[Items from a dataset]
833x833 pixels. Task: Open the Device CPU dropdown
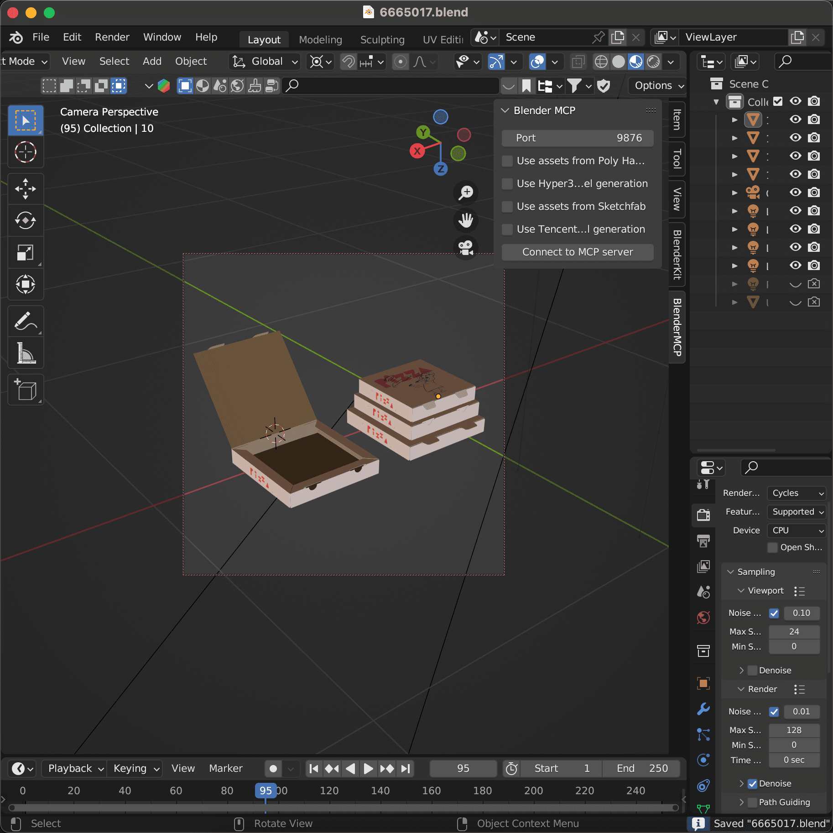[x=797, y=531]
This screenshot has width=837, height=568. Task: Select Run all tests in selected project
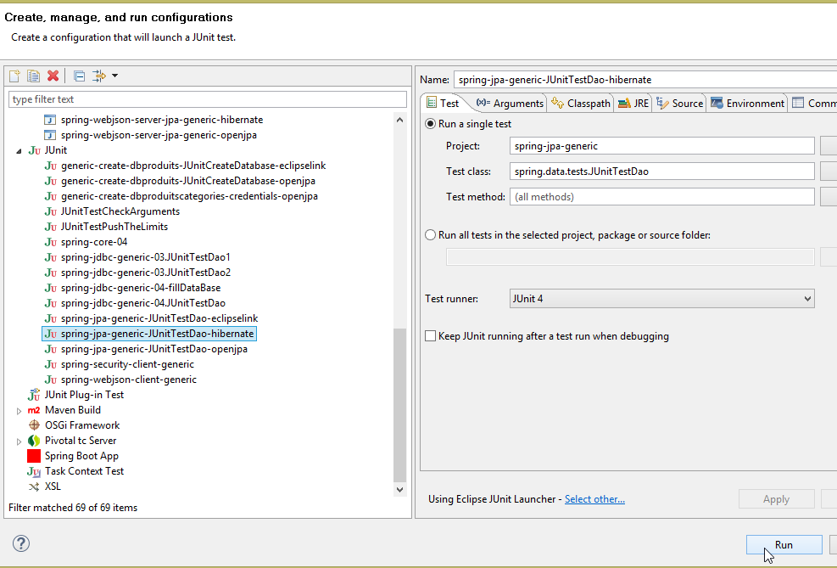(431, 235)
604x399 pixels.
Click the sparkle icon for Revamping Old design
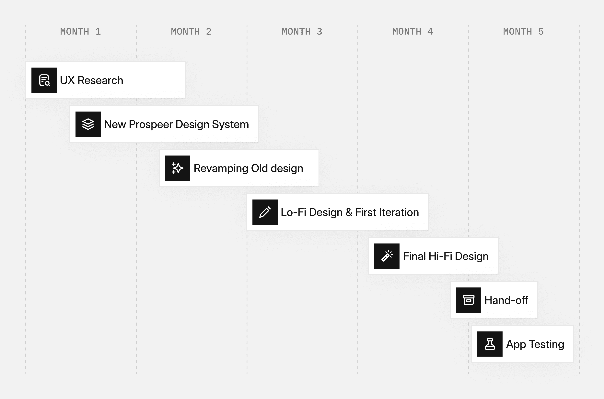click(178, 168)
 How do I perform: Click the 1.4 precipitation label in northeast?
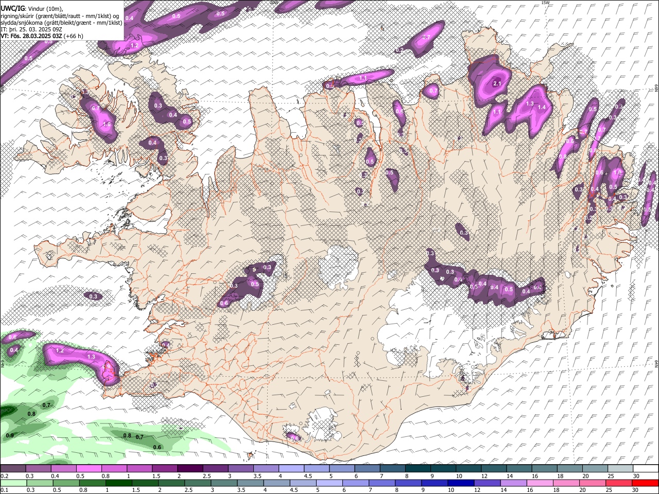coord(542,107)

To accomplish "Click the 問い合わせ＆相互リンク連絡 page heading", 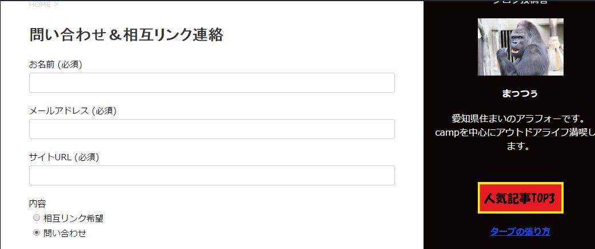I will pos(126,35).
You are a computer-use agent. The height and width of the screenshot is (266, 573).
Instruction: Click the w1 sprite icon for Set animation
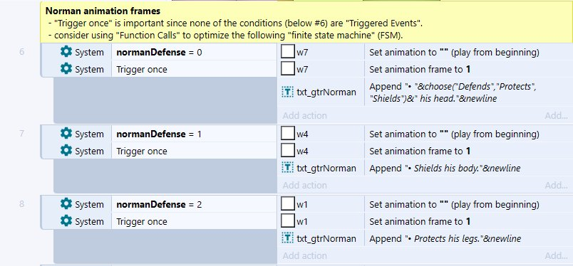(288, 204)
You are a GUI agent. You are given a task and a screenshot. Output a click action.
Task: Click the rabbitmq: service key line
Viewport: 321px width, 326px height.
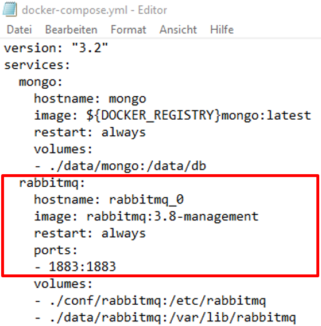tap(52, 183)
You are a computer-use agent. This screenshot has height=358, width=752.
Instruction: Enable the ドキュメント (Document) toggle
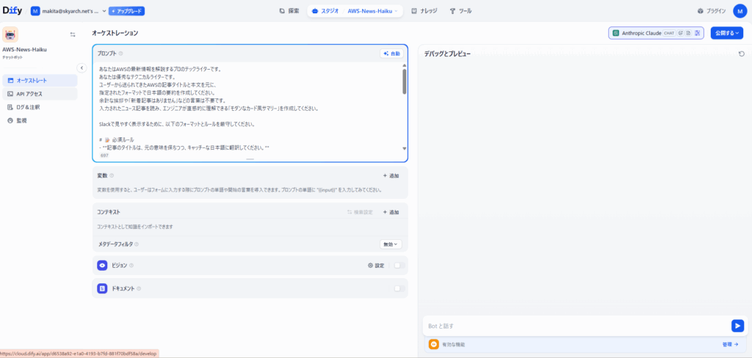coord(399,288)
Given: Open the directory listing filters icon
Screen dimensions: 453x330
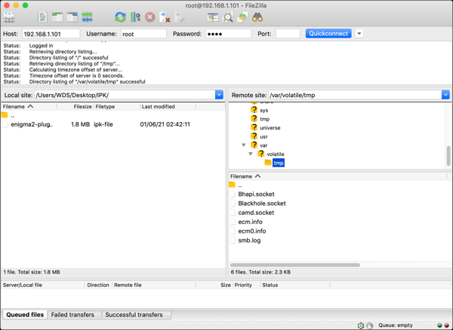Looking at the screenshot, I should pos(213,17).
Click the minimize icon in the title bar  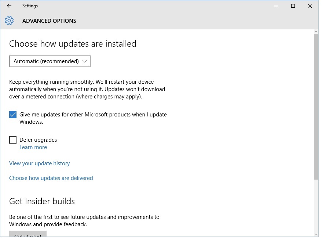click(275, 6)
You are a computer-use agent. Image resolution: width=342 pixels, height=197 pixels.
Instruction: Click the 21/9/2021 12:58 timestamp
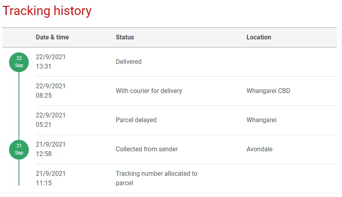[x=50, y=149]
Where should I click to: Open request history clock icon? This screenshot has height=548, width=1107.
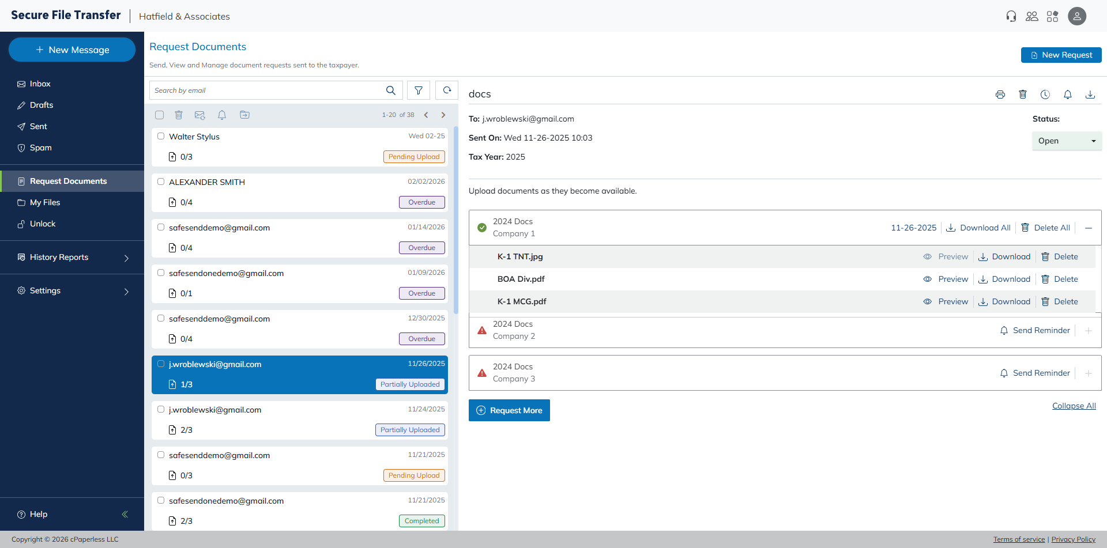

**AIM OF THE TASK:** When the word "agent" shows up in a line of the entries, report that line.

**TASK OUTPUT:**
You are a computer-use agent. The height and width of the screenshot is (266, 573).
You are a GUI agent. You are given a task and a screenshot. Output a click action.
You are a computer-use agent. This screenshot has height=358, width=752.
You are a computer-use agent. Image resolution: width=342 pixels, height=197 pixels.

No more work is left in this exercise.